> [BRIEF 1]
Answer these questions from the column on Boris Johnson as London's new Mayor.
(a) For how many years has London politics not been a blank canvas?
(b) Which two think-tanks are launching the pamphlet?
(c) Which chapter of the pamphlet was the writer asked to write?
> [BRIEF 2] According to the column on Boris Johnson as London's new Mayor, why does the Mayor's style of government matter? Answer in one to three sentences.
> [BRIEF 3] Write the next part of the column on Boris Johnson as London's new Mayor, beginning after its final sentence.

— Start TEXT SHOWN —

Think small, Boris and youll change peoples lives
For the first time in eight years, London politics is a blank canvas – or at the very least, one of those groovy, interactive white-boards that the schools all have these days, where you can move text around, write new things and delete whole chunks of the previous teacher’s lesson.
Over the next few months, there will be no shortage of ideas for the post-Ken world, some of them from the Standard. The first proper salvo comes this lunchtime, with the launch of a pamphlet by the think- tanks Policy Exchange and Localis on what Boris Johnson should do with his million-vote mandate.
I confess that when I was asked to write the chapter on the new Mayor’s style, it felt like a hiding to nothing. Unassisted by even the most enterprising outreach teams of centre-Right think-tankdom, Boris has already developed one of the most distinctive styles in Western Europe.
But the issue is not how Boris looks, or even what he says. It’s not the false debate over whether he should, or shouldn’t, tell jokes. The London mayoralty is a very odd office, whose prestige, or, more unkindly, pretension, far exceeds its actual powers. In most areas, the Mayor is more an influencer than a decider. City Hall is also, of course, Britain’s most explicitly personal elective dictatorship. That is why the Mayor’s style of government, as opposed to his style of hair, matters.
Boris needs to understand both what his predecessor got wrong – and what he got right. Certainly, Ken made striking, ultimately fatal, stylistic mistakes. He was astonishingly, and casually, unpleasant to people he disagreed with. He looked for enemies against whom he could define himself. He sought to create dividing lines where none existed.

— End TEXT SHOWN —
— Start PROVIDED INFORMATION —

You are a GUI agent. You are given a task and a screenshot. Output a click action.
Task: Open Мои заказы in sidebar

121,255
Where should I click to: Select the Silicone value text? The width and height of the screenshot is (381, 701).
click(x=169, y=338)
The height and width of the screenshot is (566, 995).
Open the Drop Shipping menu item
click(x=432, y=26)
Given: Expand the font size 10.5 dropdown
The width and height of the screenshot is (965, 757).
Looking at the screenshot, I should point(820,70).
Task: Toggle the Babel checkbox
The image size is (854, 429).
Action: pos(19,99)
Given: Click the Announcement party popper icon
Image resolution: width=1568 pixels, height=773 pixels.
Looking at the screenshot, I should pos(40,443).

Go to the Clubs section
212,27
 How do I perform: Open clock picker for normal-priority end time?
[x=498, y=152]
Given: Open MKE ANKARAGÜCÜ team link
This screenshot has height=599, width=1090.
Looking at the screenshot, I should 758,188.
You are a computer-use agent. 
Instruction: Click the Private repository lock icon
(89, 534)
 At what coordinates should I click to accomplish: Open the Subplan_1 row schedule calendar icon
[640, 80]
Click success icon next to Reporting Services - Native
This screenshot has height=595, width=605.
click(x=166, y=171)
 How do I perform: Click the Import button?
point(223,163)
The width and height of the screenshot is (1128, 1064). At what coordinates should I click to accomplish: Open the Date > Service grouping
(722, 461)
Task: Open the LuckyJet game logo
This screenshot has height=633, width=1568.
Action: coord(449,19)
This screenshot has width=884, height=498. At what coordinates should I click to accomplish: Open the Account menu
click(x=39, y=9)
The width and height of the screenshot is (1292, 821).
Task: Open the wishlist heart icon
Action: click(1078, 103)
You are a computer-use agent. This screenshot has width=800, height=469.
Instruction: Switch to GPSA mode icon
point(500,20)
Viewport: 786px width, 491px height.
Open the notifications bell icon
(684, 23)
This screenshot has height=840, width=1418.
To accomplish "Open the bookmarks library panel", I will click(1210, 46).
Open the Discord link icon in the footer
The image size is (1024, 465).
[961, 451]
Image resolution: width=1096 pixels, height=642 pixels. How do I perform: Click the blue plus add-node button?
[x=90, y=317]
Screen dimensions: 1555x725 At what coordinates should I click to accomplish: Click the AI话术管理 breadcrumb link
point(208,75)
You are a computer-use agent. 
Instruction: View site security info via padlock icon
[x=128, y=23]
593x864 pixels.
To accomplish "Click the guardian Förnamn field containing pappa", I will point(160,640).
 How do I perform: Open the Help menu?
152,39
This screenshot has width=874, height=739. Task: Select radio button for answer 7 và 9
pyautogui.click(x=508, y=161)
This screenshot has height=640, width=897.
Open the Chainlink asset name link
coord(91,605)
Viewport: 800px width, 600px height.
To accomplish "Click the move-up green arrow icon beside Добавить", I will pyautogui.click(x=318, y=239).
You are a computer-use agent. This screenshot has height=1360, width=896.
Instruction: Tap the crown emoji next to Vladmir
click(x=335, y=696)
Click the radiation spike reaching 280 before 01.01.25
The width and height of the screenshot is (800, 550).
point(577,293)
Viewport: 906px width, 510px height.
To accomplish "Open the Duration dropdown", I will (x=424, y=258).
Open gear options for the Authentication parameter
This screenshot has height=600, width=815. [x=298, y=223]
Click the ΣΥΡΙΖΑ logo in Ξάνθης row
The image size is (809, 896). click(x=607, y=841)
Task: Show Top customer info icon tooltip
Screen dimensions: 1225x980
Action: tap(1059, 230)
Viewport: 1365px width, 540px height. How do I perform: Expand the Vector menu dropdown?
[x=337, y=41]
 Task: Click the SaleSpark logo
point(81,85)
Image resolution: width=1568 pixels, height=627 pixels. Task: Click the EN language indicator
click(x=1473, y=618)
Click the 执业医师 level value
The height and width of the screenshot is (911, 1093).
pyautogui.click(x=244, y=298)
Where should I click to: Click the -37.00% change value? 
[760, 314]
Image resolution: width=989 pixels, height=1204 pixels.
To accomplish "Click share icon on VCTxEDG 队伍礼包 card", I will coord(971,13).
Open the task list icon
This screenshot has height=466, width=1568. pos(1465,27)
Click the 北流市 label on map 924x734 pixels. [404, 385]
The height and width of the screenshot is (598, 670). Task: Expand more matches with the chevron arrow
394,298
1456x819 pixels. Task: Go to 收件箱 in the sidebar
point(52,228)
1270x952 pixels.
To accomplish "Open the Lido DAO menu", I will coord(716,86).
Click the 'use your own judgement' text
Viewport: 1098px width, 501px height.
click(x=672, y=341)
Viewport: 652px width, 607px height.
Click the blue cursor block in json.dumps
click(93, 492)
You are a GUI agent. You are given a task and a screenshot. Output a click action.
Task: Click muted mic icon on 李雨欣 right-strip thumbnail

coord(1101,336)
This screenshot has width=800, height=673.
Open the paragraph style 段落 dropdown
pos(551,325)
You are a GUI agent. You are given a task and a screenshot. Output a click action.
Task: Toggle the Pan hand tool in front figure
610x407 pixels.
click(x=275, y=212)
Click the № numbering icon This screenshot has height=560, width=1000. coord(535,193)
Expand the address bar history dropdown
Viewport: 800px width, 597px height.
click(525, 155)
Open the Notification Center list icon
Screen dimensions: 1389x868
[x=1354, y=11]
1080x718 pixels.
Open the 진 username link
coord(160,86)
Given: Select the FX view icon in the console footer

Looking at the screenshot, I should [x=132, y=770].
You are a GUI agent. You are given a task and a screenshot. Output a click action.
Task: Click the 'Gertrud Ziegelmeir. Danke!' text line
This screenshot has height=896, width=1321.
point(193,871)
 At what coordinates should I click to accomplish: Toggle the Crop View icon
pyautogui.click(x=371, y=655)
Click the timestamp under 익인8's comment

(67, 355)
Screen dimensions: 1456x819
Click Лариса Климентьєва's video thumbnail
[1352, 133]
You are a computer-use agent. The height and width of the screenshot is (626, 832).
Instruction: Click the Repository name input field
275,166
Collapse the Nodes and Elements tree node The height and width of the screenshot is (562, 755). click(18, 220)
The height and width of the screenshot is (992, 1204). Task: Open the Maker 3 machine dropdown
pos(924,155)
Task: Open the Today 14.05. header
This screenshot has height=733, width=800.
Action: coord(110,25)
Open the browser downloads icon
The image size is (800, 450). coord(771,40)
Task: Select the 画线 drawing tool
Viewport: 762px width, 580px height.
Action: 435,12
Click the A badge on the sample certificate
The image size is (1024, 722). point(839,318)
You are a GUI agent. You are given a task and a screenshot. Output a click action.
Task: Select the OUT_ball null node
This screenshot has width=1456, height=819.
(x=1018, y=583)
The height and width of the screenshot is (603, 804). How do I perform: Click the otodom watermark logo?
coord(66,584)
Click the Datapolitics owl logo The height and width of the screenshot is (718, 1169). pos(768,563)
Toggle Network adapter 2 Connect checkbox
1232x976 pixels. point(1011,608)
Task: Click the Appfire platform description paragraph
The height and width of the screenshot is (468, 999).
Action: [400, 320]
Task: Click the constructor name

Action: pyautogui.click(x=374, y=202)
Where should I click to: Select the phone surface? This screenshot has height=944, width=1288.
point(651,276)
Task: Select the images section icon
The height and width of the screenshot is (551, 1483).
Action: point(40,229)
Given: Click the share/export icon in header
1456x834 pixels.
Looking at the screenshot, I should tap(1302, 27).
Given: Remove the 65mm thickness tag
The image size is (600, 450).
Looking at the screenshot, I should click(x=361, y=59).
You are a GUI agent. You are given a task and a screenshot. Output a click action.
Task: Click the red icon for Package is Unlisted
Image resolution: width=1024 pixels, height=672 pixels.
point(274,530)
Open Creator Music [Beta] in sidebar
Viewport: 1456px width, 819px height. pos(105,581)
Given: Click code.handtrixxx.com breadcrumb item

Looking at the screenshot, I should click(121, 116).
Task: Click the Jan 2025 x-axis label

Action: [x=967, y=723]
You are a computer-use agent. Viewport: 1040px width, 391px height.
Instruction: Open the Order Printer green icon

— End PROVIDED INFORMATION —

> [WRITTEN ANSWER 1]
(a) Eight years.
(b) Policy Exchange and Localis.
(c) The chapter on the new Mayor's style.

> [WRITTEN ANSWER 2] It matters because the London mayoralty's prestige far exceeds its actual powers, so in most areas the Mayor influences more than he decides. City Hall is also Britain's most explicitly personal elective dictatorship.

> [WRITTEN ANSWER 3]
It worked for a while, electorally, creating narrow but deep pools of Livingstone supporters who could be relied on to vote. But in the end, Ken’s enemies ganged up to destroy him. Being nice works better. As the London government expert Tony Travers points out, the mayor of New York, Michael Bloomberg, achieves results in areas where he has no power by bringing interested parties together, by negotiation and by “epic kindness and gentility”.
Boris must be a uniter, not a divider. He should dismantle Livingstone’s hideous apparatus of identity politics, where London was treated as a series of separate racial, faith and interest-group mini-states, and where the aim of City Hall funding was to lock communities into a relationship of dependency and political obligation.
The new aim should be to unlock communities; to empower the downtrodden, not control them. The principle behind all GLA grant-making should be that which has increasingly come to apply in overseas development assistance: give people a fishing-rod, not a fish; enable them to live independent, self-fulfilled lives without the need for constant injections of public funds.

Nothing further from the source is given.